Join healer chat if there is one.
While this can be a good idea it also can bring about problems. I get into it more below but I'd just say that you want to make sure your welcome there and not stepping on any toes.

You're as much a part of the healing team as they are.
And here I think is going too far. It's one thing to make sure you are understanding of the healers but to think that as a tank your one of them is just not the case. And I say this as a Feral Druid who regularly sat in the healing channel during my progression raiding. I was there for a goodly number of reasons including such things as establishing Innervate targets, Brezs (Even thou these were often handled in our Druid channel but same idea.), and even when I would flip over into a healer/decurser and such.

However I was not about to act as if I was a part of the healing team. Saying that would be akin to saying the healers are a part of the tanking team. Yes there is very much a direct relationship between the two groups but they are definitely separate entities. I was careful to craft anything I said in that channel in such a way as to let them know that I was just giving a 2nd, or outside if you will, opinion. Never did I want to feel like I was forcing my views on them as someone who most of the time was acting like a Tank or DPS.

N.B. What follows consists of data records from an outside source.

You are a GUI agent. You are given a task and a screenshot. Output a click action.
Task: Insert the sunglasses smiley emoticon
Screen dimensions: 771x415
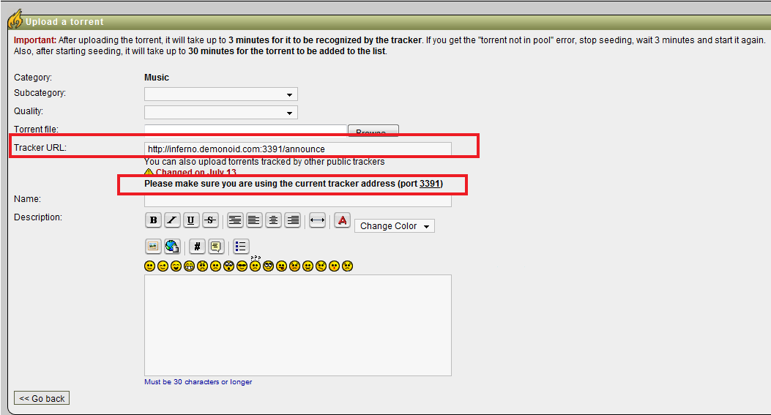tap(242, 266)
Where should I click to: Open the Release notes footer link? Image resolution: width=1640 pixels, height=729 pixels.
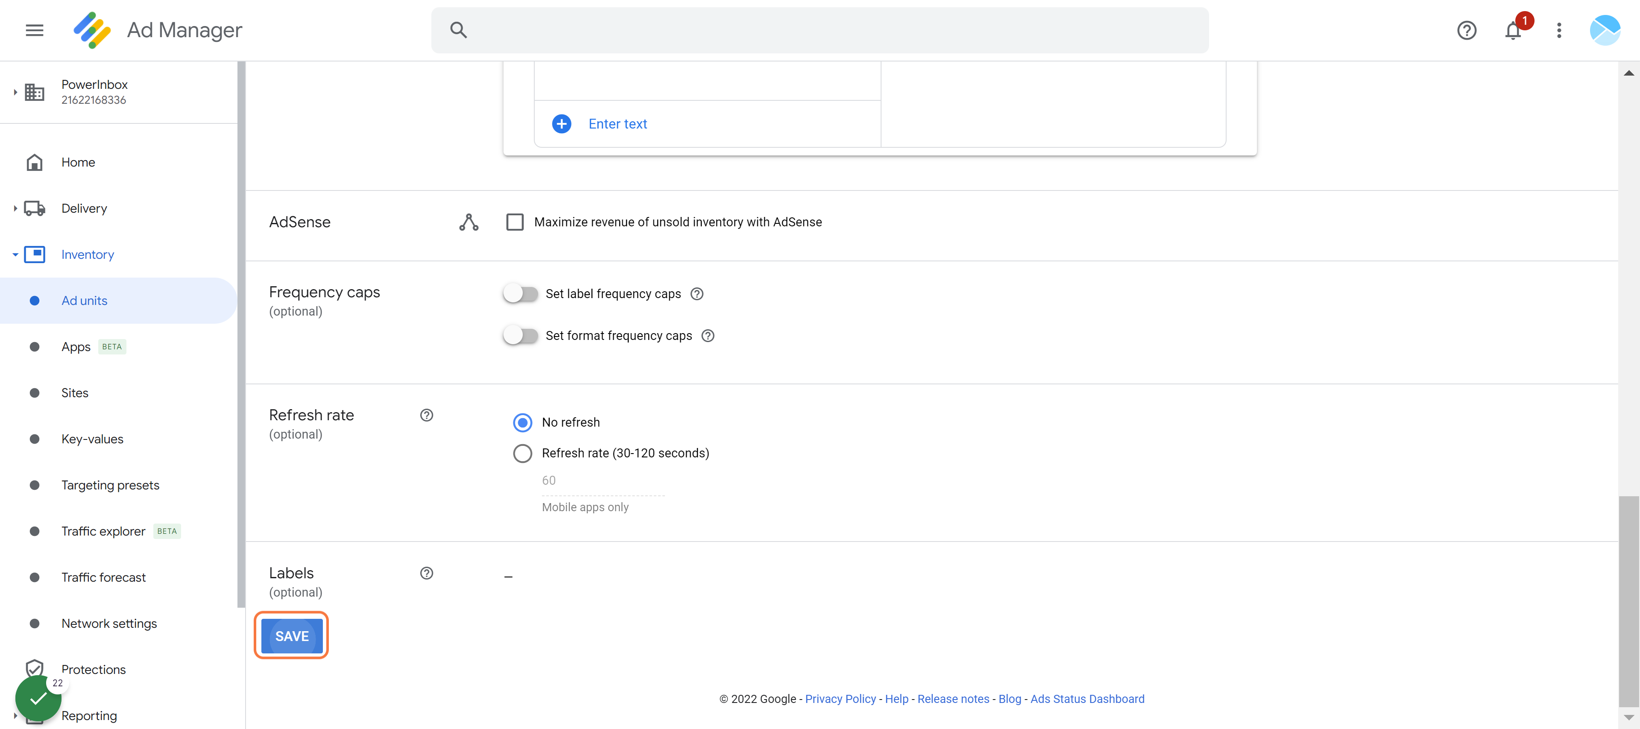(953, 699)
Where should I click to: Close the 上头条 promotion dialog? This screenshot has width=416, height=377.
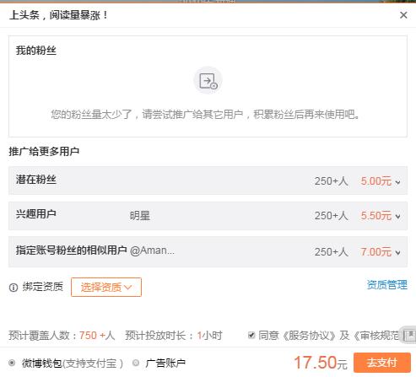[403, 15]
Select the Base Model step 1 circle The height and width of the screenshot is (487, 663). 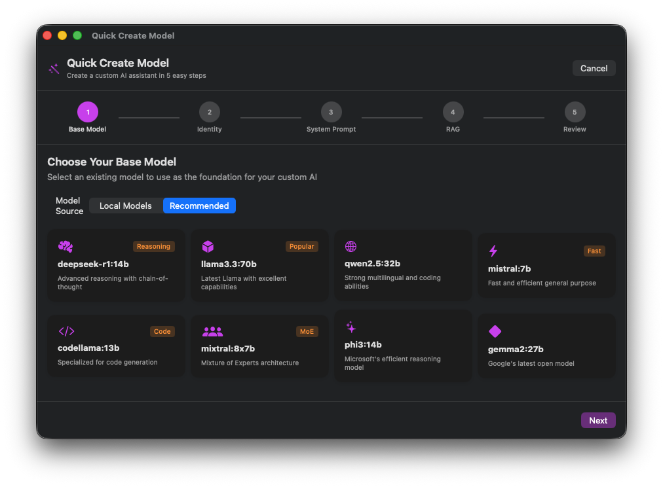point(88,112)
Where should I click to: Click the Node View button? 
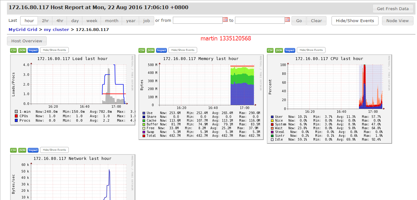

Because even for me, who as I said has a lot of healing experience, it would be easy for one of the full time healers to ask themselves why the hell some tank was telling them how to do their job. Let alone some of the tanks that I've seen post in this thread, for example:

hard to make constructive comments to healers honestly.
Grow up and learn to take some criticism.
And quite frankly that's pretty tame stuff compared to what I've heard during progression raiding. Tanks, and MTs in particular, often get a huge sense of entitlement about their positions and the weight of their words.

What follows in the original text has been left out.